### Exercise text

___

Cancer Science 2023 April 3 [Link]
Yuri Kitamura, Ling Zha, Rong Liu, Masayuki Shima, Tomoki Nakaya, Norio Kurumatani, Shinji Kumagai, Junko Goji, Tomotaka Sobue
A causal relationship between mesothelioma and occupational asbestos exposure is well known, while some studies have shown a relationship to non-occupational exposures. The aim of this study was to quantify the risk of mesothelioma death associated with neighborhood asbestos exposure due to a large-scale asbestos-cement (AC) plant in Amagasaki, Japan, adjusting properly risk factors including occupational exposures. We conducted a nested case-control study in which a fixed population of 143,929 residents who had been living in Amagasaki City between 1975 and 2002 were followed from 2002 to 2015. All 133 cases and 403 matched controls were interviewed about their occupational, domestic, household, and neighborhood asbestos exposures. Odds ratios (ORs) for mesothelioma death associated with the neighborhood exposure were estimated by a conditional logistic-regression model. For quantitative assessments for neighborhood exposure, we adopted cumulative indices for individuals’ residential histories at each residence-specific asbestos concentration multiplied by the duration during the potential exposure period of 1957-1975 (crocidolite). We observed an increasing, dose-dependent risk of mesothelioma death associated with neighborhood exposure, demonstrating that ORs in the highest quintile category were 21.4 (95% confidence interval [CI] 5.8-79.2) for all, 23.7 (95% CI 3.8-147.2) for males, and 26.0 (95% CI 2.8-237.5) for females compared to the lowest quintile, respectively. A quantitative assessment for risk of mesothelioma deaths, adjusting for occupational and non-occupational exposures separately, showed a dose-dependent association with neighborhood exposure and no substantial gender differences in magnitude.

___

### Record set
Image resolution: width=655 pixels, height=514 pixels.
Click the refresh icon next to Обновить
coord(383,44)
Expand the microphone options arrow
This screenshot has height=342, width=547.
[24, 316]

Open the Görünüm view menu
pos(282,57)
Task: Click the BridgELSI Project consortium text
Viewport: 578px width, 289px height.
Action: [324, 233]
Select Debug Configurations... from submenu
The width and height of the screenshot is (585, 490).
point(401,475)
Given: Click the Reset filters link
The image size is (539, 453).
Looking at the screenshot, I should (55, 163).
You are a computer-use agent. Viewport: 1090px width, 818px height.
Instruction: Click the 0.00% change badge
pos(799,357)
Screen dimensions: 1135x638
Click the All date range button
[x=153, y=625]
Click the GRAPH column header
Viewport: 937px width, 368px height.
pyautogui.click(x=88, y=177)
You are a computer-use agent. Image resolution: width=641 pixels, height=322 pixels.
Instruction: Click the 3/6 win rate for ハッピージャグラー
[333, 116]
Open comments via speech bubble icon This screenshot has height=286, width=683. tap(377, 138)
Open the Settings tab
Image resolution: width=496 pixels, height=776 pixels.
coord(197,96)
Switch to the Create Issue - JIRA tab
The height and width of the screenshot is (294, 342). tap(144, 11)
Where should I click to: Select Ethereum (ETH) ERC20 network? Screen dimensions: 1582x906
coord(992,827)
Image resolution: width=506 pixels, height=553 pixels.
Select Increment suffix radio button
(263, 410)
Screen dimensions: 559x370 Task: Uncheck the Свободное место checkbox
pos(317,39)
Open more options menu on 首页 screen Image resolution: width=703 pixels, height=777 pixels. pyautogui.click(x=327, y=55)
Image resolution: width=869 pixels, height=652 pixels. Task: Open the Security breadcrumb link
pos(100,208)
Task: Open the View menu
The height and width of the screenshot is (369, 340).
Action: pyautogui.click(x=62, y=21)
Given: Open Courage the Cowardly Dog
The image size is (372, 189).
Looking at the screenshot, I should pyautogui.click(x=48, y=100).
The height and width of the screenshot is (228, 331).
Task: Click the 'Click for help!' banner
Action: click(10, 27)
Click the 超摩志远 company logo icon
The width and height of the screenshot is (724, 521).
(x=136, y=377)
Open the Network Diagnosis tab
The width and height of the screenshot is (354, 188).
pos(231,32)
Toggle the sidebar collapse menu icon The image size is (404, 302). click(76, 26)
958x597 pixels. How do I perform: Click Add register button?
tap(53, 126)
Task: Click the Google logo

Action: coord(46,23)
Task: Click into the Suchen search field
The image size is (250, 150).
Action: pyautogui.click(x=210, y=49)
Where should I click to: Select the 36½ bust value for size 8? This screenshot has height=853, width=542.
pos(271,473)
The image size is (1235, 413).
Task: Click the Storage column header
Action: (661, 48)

___

### Problem statement
Answer these questions from the mesothelioma study abstract.
1. How many residents made up the fixed population, and over which years were they followed?
2. What potential exposure period was used to calculate the neighborhood exposure indices?
3. What odds ratio was reported for females in the highest quintile category?

### Finished exercise
1. 143,929 residents, followed from 2002 to 2015.
2. 1957-1975.
3. 26.0 (95% CI 2.8-237.5).